= Source passage =
Water tales
I’ve been spreading myself thin lately – the usual juggling act that is particularly annoying for writers, what with the day job, daily ministrations, working on other writing projects and so on. A novel I’m currently toying with (a surreal, Young adult story) is growing arms and legs, so it’s taking center stage at the moment, however – last night I had one of my flashes as I tossed and turned, in regards to my memoir.
I wondered how it would be to write about some of my stories along the theme of water – or any other theme. I assume we all have these themes in our lives. For example, we all have tree stories, beach stories, holiday stories, school stories etc. The flash I had included all the memories that involved water, for some reason, and I decided that when I got up this morning, I would write them out and see how they panned out. So here they are, in random order, for me to organize at a later date, when I decide to actually put all this into a book!
The two most profound water memories I have involve saving both my brothers from drowning, at two separate incidents. The first one was when I was twelve years old and my brother Lucas was ten. We were at Seaspray which is known as the Ninety mile beach in Victoria, Australia. My Aunty Doris (who was the lady who kind of adopted my mum for holidays when she was a child, being brought up in the home) owned the holiday house there and had rented it to my mother for two weeks. I discovered later that mum had taken my brothers and I there after a fight with my stepfather.
There was no television but there was a radio and a ping pong table as well as the beautiful beach across the road. Mum thought that we were going to drive her nuts without a t.v. (I was twelve, Lucas was ten and Peter was eight) – but we spent most of our time exploring the beach, playing ping pong and catching blue tongue lizards. When you came out the front door you could see the hummocks (or hills) that were at least fifteen feet high and covered with long grasses. Every now and then there are tracks leading to the beach and once you get to the top you hear the roar of the ocean.

= Source data =
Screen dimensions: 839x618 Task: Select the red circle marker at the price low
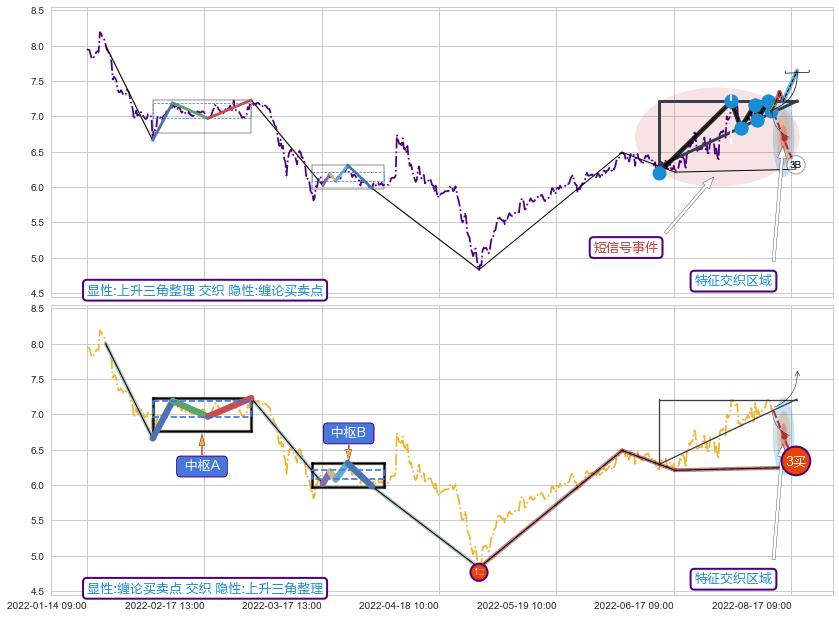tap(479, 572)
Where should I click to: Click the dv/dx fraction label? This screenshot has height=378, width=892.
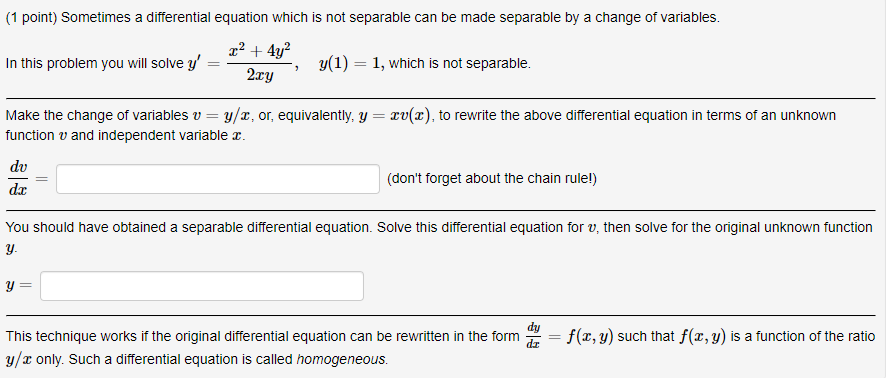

= Requirements =
1. In the water memories piece, give the part that opens with the words containing "Water tales" and closes with "to my memoir." again, switching "memoir" to "autobiography".
2. Translate this sentence from the water memories piece into Spanish: "There was no television but there was a radio and a ping pong table as well as the beautiful beach across the road."

= Answers in order =
1.
Water tales
I’ve been spreading myself thin lately – the usual juggling act that is particularly annoying for writers, what with the day job, daily ministrations, working on other writing projects and so on. A novel I’m currently toying with (a surreal, Young adult story) is growing arms and legs, so it’s taking center stage at the moment, however – last night I had one of my flashes as I tossed and turned, in regards to my autobiography.

2. No había televisión, pero había una radio y una mesa de ping pong, además de la hermosa playa al otro lado de la calle.